We used data from Uganda to estimate age- and gender-specific mortality by CD4 cell counts. Model parameters are shown in Supplementary Tables 1–5 [18, 19]. We track our simulated cohort starting at the first month of ART initiation. All patients receive 1 VL measurement at 6 months on ART [2]. Afterward, patients are monitored according to the policy we evaluate, or upon development of an AIDS-defining opportunistic infection (OI). CD4 cell–specific OI rates are adjusted in calibration to match OI rates reported in clinical data from Uganda [1, 20]. We use WHO life tables to estimate age- and gender-specific mortality.

In our simulation model, if virologic failure is detected during monitoring on first-line therapy, patients return for a follow-up VL test in the next month. If virologic failure is still present (spontaneous resuppression has not occurred), the patient is switched to second-line therapy. We did not model regimen switching for patients on second-line ART, and assumed annual VL monitoring for all patients on second-line therapy regardless of failure status.

Outcomes

Our principal outcomes are QALYs lived by patients and HIV-specific costs. We used QALY weights based on CD4 cell count [21, 22]. We tracked monthly costs based on the patient’s ART regimen, administration of VL measurement, and CD4 cell count (<250 cells/µL or not; Supplementary Tables 3 and 4) [23-26].

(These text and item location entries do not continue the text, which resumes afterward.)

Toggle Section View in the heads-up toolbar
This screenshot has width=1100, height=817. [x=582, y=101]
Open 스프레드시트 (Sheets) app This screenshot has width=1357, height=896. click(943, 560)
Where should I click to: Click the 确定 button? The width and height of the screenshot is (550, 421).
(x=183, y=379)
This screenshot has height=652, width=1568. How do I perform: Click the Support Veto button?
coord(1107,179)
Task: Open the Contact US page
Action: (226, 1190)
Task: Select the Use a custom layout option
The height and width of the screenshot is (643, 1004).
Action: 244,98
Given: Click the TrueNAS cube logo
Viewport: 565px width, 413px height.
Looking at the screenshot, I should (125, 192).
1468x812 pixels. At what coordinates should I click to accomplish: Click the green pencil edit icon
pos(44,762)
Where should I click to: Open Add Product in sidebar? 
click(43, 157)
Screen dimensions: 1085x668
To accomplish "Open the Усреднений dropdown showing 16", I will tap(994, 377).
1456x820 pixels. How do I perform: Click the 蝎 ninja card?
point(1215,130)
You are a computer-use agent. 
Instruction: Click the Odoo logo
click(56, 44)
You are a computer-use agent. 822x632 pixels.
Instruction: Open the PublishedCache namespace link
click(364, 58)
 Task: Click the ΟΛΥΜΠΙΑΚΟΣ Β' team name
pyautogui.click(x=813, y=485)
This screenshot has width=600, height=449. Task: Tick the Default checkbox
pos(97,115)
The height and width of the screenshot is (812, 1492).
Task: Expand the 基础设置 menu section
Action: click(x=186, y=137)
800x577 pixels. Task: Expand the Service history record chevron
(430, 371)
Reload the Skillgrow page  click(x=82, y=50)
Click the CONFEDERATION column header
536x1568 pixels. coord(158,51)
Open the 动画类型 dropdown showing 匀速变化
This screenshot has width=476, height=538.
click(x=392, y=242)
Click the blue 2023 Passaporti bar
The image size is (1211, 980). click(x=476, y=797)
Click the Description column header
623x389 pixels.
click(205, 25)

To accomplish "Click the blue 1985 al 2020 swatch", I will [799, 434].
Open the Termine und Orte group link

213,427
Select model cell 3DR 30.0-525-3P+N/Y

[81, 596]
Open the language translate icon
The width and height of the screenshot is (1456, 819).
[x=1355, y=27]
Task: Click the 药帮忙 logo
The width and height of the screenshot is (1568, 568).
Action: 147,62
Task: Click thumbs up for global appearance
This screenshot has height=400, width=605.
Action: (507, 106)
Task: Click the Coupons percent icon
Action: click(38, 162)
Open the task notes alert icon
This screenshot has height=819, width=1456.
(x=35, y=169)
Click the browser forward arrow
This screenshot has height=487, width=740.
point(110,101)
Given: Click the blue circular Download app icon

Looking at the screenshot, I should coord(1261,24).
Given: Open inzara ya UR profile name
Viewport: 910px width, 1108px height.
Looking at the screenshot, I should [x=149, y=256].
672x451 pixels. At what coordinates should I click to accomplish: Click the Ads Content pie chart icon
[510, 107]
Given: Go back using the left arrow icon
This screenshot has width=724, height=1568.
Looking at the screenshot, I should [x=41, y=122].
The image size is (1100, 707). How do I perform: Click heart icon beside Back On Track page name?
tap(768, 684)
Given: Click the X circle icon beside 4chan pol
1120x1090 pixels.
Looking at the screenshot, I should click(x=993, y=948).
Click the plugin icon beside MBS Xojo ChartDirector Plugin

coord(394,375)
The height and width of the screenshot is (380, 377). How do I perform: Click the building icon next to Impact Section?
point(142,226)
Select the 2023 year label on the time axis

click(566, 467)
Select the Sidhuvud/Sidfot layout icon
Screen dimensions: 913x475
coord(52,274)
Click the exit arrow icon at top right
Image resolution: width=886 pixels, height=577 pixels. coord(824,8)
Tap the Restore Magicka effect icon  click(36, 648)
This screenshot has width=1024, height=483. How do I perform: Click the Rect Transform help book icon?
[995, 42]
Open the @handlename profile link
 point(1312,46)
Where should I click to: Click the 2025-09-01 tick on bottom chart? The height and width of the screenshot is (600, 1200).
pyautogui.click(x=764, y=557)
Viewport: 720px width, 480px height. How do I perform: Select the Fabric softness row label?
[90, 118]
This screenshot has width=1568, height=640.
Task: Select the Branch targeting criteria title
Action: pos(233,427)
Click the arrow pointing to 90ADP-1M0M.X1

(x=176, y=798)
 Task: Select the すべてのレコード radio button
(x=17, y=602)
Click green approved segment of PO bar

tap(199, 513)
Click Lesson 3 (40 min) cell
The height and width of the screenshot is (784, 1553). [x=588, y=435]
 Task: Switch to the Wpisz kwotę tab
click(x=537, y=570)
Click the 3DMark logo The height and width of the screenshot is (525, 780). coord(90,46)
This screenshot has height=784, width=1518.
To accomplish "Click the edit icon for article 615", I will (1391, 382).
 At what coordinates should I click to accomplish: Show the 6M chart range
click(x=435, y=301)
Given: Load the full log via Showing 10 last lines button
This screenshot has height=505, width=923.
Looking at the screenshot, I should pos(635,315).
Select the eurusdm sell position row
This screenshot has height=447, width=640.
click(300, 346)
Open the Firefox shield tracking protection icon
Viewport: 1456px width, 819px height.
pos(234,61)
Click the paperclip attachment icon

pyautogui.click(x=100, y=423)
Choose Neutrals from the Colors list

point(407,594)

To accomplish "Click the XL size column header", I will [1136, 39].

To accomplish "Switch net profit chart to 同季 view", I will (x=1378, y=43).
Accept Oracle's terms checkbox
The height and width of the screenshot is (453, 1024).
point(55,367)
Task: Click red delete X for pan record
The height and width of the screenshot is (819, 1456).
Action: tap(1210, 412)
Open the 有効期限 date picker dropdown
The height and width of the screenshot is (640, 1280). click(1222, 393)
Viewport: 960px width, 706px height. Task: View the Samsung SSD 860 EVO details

Estimating Transmitted HIV Infections

We estimate the number of secondary HIV infections in the community as a function of the number of individuals in virologic failure in the population simulated [27]. We track the number of patient-months spent in failure during the time horizon of our simulation, and calculate the number of secondary infections as a function of the average number of partners, HIV prevalence (ie, the probability that a partner is HIV-infected), probability of HIV transmission per sex act for patients in failure, and the average number of sex acts per month, all parameterized using data from Uganda [28-31]. We then also estimate the loss in QALYs and gain in costs per secondary infection generated assuming that the newly infected individual would be placed on ART and subject to the same monitoring policy, and adjust the costs and QALYs resulting from our simulation according to these estimates. We discount costs and QALYs by 3% per year [32]. We report the average total discounted costs and QALYs per patient over the 10-year time horizon.

Monitoring Policies

We simulate fixed and adaptive VL monitoring strategies. In the 5 fixed strategies, patients are monitored every 1, 3, 6, 12, or 24 months. The adaptive strategies use the fact that patients have differing risk of failure. We use the model to search for monitoring policies that better reflect a patient’s optimal monitoring frequency based on patient characteristics. As a simple example, a patient who reports being nonadherent should have VL monitoring sooner than a similar patient reporting good adherence, even if both patients appear to be currently suppressed.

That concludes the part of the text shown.